(Solved): Need help answering these questions in linear algebra related to Triangularisation with an orthogona ...

Need help answering these questions in linear algebra related to Triangularisation with an orthogonal matrix

Triangularisation with an orthogonal matrix Example \( 7.9 \) in the Study Guide (pages 21-23 of Topic 7) shows the triangularisation procedure for a matrix. Consider the following matrix \( A \), which also has eigenvalues 1,1 and 5 . \[ A=\left[\begin{array}{ccc} 3 & 2 & -2 \\ 1 & 2 & -1 \\ -1 & -1 & 2 \end{array}\right] \] i. Construct a matrix \( S \) such that it is an orthogonal matrix with the first column corresponding with the eigenvector \( \left[\begin{array}{l}1 \\ 0 \\ 1\end{array}\right] \). Calculate \( S^{-1} A S \). ii.

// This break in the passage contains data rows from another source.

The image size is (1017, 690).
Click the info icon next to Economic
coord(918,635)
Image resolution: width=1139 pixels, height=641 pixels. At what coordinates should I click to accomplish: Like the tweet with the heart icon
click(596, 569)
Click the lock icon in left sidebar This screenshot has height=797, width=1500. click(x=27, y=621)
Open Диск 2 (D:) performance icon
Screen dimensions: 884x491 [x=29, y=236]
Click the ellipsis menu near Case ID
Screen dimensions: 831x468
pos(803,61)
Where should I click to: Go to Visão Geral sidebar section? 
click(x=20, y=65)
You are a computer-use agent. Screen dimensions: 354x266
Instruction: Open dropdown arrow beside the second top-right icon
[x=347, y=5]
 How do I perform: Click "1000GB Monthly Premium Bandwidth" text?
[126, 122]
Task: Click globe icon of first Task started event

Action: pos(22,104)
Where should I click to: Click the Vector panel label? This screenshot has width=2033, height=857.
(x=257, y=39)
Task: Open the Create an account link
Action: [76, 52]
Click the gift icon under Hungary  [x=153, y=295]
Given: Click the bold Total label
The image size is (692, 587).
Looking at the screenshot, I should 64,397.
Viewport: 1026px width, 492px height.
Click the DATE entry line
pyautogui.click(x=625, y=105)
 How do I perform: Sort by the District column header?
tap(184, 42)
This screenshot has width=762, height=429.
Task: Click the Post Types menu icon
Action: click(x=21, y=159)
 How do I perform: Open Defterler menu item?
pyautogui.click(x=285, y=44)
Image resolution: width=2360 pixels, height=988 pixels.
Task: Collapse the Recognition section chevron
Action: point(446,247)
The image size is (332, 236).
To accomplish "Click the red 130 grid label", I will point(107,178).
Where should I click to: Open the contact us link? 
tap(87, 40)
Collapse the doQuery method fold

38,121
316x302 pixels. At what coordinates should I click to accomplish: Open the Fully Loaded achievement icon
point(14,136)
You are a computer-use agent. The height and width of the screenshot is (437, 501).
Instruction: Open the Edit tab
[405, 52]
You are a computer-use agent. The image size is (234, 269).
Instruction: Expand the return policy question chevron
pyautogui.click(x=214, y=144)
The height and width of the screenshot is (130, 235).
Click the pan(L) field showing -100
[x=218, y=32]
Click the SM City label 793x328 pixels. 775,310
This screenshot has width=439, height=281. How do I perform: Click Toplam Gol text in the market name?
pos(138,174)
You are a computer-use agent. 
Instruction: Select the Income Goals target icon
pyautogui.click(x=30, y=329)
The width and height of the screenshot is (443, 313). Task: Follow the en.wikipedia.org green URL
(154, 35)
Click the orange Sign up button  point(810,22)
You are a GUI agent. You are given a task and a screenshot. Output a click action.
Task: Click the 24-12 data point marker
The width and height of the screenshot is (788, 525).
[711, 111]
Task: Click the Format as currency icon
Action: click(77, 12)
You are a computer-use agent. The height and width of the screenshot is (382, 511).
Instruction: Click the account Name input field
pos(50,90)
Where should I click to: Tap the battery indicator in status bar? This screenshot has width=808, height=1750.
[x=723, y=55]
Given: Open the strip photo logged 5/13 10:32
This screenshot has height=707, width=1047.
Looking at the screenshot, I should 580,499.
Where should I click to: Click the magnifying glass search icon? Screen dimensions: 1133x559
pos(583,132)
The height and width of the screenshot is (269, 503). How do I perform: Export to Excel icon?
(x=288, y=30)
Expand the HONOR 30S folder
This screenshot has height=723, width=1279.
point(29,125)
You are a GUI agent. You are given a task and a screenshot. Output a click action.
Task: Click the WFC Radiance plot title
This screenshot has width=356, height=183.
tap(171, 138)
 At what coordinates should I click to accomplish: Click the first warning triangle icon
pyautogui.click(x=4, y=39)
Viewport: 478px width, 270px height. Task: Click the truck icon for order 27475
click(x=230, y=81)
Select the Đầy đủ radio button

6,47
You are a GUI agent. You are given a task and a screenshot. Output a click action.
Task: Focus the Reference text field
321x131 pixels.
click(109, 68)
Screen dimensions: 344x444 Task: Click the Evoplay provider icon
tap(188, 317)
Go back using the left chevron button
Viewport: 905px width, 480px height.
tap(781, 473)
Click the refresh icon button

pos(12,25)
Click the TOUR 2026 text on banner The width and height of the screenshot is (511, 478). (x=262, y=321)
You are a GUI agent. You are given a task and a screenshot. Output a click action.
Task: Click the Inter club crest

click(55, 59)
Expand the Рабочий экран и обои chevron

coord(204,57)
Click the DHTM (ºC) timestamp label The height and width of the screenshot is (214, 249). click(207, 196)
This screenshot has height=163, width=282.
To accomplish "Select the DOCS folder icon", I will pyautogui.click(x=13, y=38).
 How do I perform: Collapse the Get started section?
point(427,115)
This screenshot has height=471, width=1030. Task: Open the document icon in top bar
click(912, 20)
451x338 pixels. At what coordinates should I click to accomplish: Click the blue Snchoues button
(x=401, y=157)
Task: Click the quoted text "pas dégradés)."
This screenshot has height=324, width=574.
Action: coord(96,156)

Show that for the resulting matrix, \( S^{-1} A S=\left[\begin{array}{ll}1 & \mathbf{b}^{\top} \\ \mathbf{0} & A_{1}\end{array}\right] \), the \( 2 \times 2 \) matrix \( A_{1} \) has eigenvalues 1 and 5 by determining and then simplifying its characteristic equation. iii. Find the eigenvector from \( A_{1} \) corresponding with \( \lambda=1 \) and then construct an orthogonal \( 2 \times 2 \) matrix \( Q \) where the first column is based on your eigenvector. Hence construct the matrix \( R=\left[\begin{array}{ccc}1 & 0 & 0 \\ 0 & Q \\ 0 & \end{array}\right] \) iv. Calculate \( P=S R \). Show that \( P \) is an orthogonal matrix and verify that \( P^{-1} A P \) is upper triangular.